General characteristics
- Class & type: McCawley-class attack transport
- Displacement: 9,600 tons (fl)
- Length: 486 ft 6 in (148.29 m)
- Beam: ~63 ft 6 in (19.35 m)
- Draft: ~25 ft 6 in (7.77 m)
- Propulsion: 2 x 8-cylinder 2-cycle Sulzer diesel engines, 2 x propellers, designed shaft horsepower 8,000
- Speed: 15-17 knots
- Capacity: Troops: 88-89 officers, 1,207 enlisted; Cargo: 164,561 cu ft (4,659.8 m^{3});
- Complement: 41 officers, 437 enlisted
- Armament: McCawley: 4 x 3"/50 caliber dual-purpose guns, 2 x twin 40mm guns, 18 x single 20mm guns.

= McCawley-class attack transport =

The McCawley-class attack transport was a class of US Navy attack transport built in 1928 that saw service in World War II.

Like all attack transports, the purpose of the McCawley-class ships was to transport troops and their equipment to hostile shores in order to execute amphibious invasions. Attack transports carried a substantial number of integral landing craft for making the assault, and were well armed with antiaircraft weaponry to protect themselves and their vulnerable cargo of troops from air attack in the battle zone.

==Background==
The McCawley class is amongst the few classes of attack transport that were converted from pre-war tonnage rather than being built during the war from either Maritime Commission or Victory ship hull types. The two ships of this class also hold the distinction of being the only attack transports not to be built in the United States.

The origin of the two ships which were to become the McCawley class goes back to a United States government decision in the 1920s that allowed foreign-built ships to retain eligibility for US mail contracts. Accordingly, the American shipping company Grace Lines ordered two cargo liners from the Furness Shipbuilding Company of Haverton Hill-on-Tees in Northern England, which were completed in 1928 as Santa Barbara and Santa Maria. These ships were the first large diesel-powered passenger ships to sail under the American flag.

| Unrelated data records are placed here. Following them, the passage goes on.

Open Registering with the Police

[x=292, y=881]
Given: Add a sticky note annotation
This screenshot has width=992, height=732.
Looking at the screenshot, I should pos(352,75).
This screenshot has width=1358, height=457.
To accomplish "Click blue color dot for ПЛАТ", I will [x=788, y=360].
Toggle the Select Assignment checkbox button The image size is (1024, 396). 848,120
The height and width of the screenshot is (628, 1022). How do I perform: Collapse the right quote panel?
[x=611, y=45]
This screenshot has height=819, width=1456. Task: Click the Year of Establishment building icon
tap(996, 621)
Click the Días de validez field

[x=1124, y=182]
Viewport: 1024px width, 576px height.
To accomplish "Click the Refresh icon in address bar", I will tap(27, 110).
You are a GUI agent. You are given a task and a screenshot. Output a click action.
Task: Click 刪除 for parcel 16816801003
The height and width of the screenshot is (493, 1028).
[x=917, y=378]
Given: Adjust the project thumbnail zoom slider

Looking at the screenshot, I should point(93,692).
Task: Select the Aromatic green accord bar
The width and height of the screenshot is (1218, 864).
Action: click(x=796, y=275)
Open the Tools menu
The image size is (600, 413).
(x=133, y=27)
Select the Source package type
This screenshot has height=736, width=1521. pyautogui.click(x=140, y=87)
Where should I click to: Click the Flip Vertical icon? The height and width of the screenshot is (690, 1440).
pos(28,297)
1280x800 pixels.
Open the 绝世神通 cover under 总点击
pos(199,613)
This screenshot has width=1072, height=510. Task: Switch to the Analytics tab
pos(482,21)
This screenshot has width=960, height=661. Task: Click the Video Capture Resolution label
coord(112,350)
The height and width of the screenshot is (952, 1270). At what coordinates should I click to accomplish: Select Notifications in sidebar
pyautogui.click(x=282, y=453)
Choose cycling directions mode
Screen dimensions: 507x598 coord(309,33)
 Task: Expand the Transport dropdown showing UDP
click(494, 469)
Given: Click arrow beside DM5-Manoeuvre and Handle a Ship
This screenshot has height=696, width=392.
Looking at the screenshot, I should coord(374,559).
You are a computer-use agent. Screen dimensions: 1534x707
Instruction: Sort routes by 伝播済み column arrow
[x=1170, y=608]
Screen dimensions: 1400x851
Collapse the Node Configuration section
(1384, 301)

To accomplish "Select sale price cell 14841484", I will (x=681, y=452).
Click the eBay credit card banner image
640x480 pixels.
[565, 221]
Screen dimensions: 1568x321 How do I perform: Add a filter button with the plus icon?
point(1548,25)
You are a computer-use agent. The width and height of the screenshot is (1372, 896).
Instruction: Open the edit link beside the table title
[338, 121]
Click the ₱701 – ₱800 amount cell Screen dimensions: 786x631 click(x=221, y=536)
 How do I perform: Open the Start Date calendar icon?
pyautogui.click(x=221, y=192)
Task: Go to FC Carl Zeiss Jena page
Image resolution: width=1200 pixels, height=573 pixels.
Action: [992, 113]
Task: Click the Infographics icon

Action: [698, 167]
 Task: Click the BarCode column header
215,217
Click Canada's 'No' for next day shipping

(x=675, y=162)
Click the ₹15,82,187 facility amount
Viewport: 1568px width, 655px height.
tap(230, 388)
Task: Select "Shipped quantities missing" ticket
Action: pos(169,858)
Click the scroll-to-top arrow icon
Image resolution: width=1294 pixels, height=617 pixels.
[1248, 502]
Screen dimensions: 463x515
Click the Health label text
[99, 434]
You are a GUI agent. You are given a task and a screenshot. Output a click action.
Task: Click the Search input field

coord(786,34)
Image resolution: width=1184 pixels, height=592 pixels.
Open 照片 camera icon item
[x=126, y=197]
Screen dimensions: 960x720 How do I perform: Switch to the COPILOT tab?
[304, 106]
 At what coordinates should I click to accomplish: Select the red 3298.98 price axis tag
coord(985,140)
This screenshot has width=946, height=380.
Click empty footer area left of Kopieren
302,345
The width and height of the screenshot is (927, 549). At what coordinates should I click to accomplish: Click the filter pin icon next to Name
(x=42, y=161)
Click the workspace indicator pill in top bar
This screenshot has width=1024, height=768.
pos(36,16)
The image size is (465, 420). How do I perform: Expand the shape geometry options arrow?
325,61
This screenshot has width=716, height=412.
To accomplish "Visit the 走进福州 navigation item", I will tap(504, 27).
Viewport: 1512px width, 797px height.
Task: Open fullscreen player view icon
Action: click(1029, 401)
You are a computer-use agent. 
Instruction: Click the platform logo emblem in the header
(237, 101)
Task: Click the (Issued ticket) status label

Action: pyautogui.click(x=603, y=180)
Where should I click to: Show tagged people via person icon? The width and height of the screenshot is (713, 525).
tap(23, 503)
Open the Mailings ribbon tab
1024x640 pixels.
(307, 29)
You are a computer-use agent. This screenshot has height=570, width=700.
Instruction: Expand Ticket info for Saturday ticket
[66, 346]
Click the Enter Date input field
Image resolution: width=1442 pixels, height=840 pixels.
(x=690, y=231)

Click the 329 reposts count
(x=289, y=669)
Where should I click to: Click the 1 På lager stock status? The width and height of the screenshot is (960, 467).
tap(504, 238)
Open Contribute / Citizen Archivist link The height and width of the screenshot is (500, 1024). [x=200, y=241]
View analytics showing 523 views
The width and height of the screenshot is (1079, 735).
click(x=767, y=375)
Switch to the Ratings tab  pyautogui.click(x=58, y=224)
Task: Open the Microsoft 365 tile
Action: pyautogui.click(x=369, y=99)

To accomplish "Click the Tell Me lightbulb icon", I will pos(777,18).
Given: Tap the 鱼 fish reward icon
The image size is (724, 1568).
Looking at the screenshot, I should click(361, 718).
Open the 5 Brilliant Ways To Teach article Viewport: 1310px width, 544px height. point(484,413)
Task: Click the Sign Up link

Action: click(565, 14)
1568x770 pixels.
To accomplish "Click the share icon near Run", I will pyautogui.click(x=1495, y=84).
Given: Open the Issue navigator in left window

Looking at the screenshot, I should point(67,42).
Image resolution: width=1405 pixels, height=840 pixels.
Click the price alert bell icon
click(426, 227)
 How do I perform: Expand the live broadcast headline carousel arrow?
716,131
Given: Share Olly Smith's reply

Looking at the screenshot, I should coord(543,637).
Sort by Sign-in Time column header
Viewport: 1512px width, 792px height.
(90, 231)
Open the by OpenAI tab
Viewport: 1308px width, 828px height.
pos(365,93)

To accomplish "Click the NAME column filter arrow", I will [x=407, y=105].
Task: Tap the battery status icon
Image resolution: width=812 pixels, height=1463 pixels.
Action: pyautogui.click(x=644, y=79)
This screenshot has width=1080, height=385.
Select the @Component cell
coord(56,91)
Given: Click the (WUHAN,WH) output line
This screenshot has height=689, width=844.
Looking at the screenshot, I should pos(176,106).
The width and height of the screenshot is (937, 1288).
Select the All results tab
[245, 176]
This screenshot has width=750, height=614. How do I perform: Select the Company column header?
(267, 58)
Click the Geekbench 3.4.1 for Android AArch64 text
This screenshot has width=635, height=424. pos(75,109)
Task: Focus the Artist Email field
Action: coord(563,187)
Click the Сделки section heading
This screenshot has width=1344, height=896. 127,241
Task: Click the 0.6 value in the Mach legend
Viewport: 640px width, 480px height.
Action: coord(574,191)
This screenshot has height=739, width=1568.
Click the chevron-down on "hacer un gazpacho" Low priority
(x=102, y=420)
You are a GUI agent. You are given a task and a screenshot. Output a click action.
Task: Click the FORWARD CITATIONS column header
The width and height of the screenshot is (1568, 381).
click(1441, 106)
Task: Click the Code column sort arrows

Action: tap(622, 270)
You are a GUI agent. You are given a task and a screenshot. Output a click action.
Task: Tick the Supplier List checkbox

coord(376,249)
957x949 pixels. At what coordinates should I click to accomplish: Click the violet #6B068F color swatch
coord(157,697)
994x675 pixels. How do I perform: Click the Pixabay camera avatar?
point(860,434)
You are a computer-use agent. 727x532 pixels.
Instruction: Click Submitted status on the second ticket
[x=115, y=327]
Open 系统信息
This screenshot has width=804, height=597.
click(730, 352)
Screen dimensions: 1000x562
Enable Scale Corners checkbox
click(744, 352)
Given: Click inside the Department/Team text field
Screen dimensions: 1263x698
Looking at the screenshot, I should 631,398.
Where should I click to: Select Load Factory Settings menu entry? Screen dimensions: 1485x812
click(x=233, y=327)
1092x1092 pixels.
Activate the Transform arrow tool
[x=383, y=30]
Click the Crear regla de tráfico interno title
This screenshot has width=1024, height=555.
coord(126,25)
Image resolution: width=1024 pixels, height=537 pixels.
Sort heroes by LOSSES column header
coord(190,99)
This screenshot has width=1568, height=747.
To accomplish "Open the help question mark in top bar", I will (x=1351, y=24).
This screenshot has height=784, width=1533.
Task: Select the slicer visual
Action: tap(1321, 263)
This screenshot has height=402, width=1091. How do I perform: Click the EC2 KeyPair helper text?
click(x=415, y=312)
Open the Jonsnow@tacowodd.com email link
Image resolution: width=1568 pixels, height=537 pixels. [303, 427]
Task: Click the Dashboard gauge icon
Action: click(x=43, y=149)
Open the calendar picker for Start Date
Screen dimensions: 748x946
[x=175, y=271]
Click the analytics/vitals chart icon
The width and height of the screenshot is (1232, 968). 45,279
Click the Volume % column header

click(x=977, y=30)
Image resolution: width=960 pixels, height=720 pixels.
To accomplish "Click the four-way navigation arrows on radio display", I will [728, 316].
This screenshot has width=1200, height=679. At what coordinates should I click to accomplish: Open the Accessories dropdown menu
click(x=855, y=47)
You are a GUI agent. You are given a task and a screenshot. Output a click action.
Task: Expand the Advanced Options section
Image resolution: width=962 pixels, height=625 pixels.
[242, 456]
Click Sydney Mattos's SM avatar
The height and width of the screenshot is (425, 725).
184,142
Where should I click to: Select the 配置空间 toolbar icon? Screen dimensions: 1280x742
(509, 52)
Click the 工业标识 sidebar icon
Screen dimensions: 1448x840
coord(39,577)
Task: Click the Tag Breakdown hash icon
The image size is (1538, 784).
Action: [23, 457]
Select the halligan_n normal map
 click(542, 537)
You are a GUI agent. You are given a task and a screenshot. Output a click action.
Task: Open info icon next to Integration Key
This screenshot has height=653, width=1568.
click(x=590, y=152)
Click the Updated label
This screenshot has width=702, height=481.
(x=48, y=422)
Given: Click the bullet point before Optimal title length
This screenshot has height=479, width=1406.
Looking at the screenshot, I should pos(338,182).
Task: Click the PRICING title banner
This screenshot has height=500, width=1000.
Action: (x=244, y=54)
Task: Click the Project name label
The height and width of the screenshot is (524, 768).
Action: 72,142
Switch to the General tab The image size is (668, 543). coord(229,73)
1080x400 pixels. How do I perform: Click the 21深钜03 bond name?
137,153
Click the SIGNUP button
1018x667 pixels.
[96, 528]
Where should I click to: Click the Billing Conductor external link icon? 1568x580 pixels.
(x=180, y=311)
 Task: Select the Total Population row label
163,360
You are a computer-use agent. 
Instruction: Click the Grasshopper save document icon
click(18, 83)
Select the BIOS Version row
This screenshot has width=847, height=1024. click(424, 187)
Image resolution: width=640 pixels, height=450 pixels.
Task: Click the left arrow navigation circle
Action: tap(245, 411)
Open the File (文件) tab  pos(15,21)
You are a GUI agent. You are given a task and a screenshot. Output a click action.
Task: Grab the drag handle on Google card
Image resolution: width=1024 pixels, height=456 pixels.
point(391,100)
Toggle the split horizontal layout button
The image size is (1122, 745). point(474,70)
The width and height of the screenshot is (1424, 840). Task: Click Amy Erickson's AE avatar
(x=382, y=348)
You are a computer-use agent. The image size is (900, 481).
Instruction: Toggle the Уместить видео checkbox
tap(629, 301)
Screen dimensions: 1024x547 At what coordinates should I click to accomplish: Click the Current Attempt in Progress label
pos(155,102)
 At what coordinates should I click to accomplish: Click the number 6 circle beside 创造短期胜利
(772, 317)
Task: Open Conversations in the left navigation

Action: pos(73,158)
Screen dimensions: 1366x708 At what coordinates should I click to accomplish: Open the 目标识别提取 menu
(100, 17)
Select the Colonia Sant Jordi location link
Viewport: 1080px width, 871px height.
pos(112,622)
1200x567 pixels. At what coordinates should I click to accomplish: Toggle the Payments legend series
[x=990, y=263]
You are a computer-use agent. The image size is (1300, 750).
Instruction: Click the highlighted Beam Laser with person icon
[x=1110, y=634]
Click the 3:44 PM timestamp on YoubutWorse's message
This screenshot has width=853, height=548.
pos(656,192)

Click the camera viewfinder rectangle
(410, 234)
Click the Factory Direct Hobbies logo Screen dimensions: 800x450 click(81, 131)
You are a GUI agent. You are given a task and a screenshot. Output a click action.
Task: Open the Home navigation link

The two Grace Lines ships continued to operate between the United States and South America, and later on US coastal mail runs, until being bought by the US Navy for conversion to troop transports in late 1940. The conversions were duly carried out, and Santa Barbara and Santa Maria became USS McCawley (AP-10) and USS Barnett (AP-11) respectively. They were reclassified as attack transports APA-4 and APA-5 on 1 February 1943.

==Description==
The McCawleys were each powered by two eight-cylinder, two-cycle, 4000 hp diesel engines yielding a total horsepower of 8000 and a top speed of around 16 kn. In commercial service they carried 150 passengers and had a gross tonnage of 8000. After conversion to attack transports, they had a troop capacity of about 1,300 and a cargo capacity of about 165000 cuft.

They were each armed with four 3"/50 caliber dual-purpose guns and a variable assortment of secondary armament.

==In service==
Both ships saw their first action in the long and bitterly fought Guadalcanal campaign in the Pacific Theatre. Sadly, this would prove to be McCawleys one and only campaign. After participating in the initial landings in August 1942 as the command ship of Admiral Richmond K. Turner, and continuing in support missions to the island for the next nine months, she was mistaken for an enemy vessel by US Navy PT boats on the night of 30 June 1943 and sunk by torpedoes.

Her sister ship, Barnett, survived the Guadalcanal campaign and went on to take part in most of the major amphibious operations in the European Theatre, including the invasions of Sicily, Italy, Normandy and Southern France, before returning to the Pacific to participate in the invasion of Okinawa in 1945. Barnett was decommissioned along with most other attack transports in early 1946, and sold into commercial service not long thereafter.